RIP Dame Barbara Windsor pic.twitter.com/nc29bIkRXM
— John Barrowman MBE (@JohnBarrowman) December 11, 2020
She was an inspiration
Danniella Westbrook, 47, who played Dame Barbara’s onscreen daughter Sam Mitchell in the soap, told BBC Breakfast: “She was the most feisty, hardworking woman I’ve ever met in my life.
“I learned everything I know from her work-wise. She taught me how to listen.
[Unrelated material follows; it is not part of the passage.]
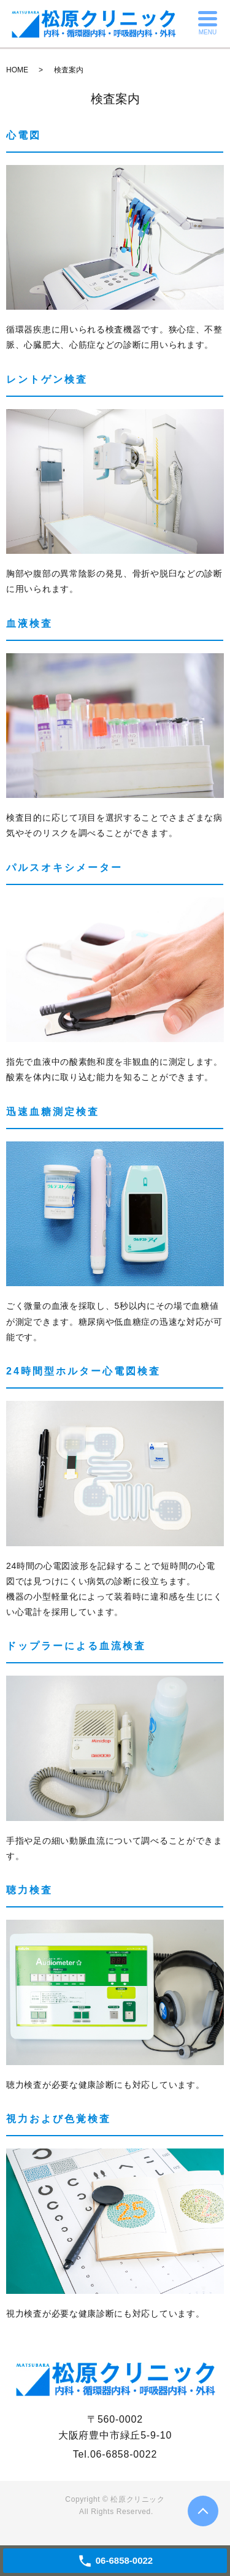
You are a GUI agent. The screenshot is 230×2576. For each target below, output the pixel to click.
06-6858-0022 (123, 2454)
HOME (17, 70)
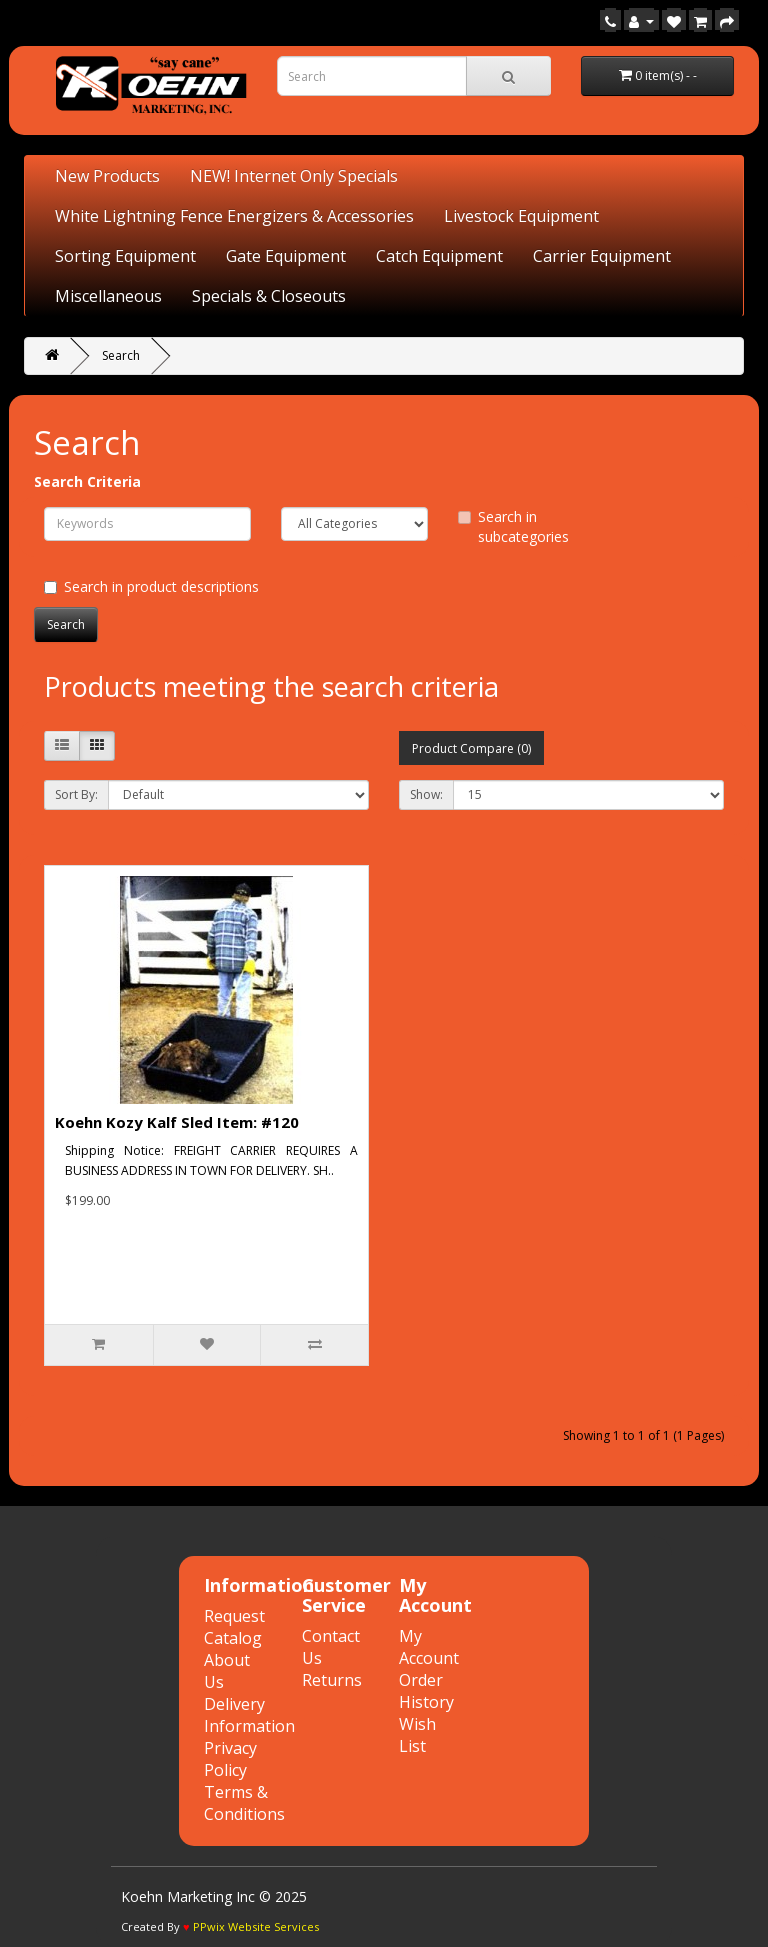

The woman was phenomenal.
“She did pages and pages of learning and walked into the Queen Vic and it was like she was always meant to have been there.
“She raised the game of the whole show.”
She stayed true to her roots
Windsor was born Barbara Ann Deeks in 1937 in Shoreditch, east London, and never forgot where she came from.
She perfectly incorporated her Cockney background into her role as Peggy in EastEnders, but didn’t always feel able to reveal her true self.
In her tribute to the star, author Dr Louise Raw, who worked with Dame Barbara on the TV show Who Do You Think You Are, described how the actor once felt the need to hide her East End accent.
“Between takes she talked about the class prejudice that made her hide her East End accent, which then brought her a new wave of fame in Eastenders,” Dr Raw wrote.
RIP #BarbaraWindsor.
Huge pleasure to work with her on Who Do You Think You Are (here at the old Bryant & May match factory in Bow)
Between takes she talked about the class prejudice that made her hide her East End accent- which then brought her a new wave of fame in Eastenders! pic.twitter.com/AkdglMsuNk— Dr Louise Raw (@LouiseRawAuthor) December 11, 2020
In an interview with Radio 4, Larry Lamb also hinted the star never lost sight of how grateful she was to be given a role in the BBC soap.
“We had lots of conversations that ranged over all sorts of subjects. I remember her saying the years in between were tough when she was trying to put together enough money to live off.
“And it was really really hard because there were those lean years after the Carry On films and she was in the wilderness, and the one thing she never made any bones about was that Eastenders really changed her life and put her back on the map and gave her the means to earn a good living, and that's what she went on to do.
Dame Barbara went on to acknowledge her humble roots after being named in the 2016 New Year’s Honours list.
“For a girl from the East End born into a working-class family and an evacuee during World War Two, this is truly like a dream,” she said. “I am so happy and blessed to say it’s real.”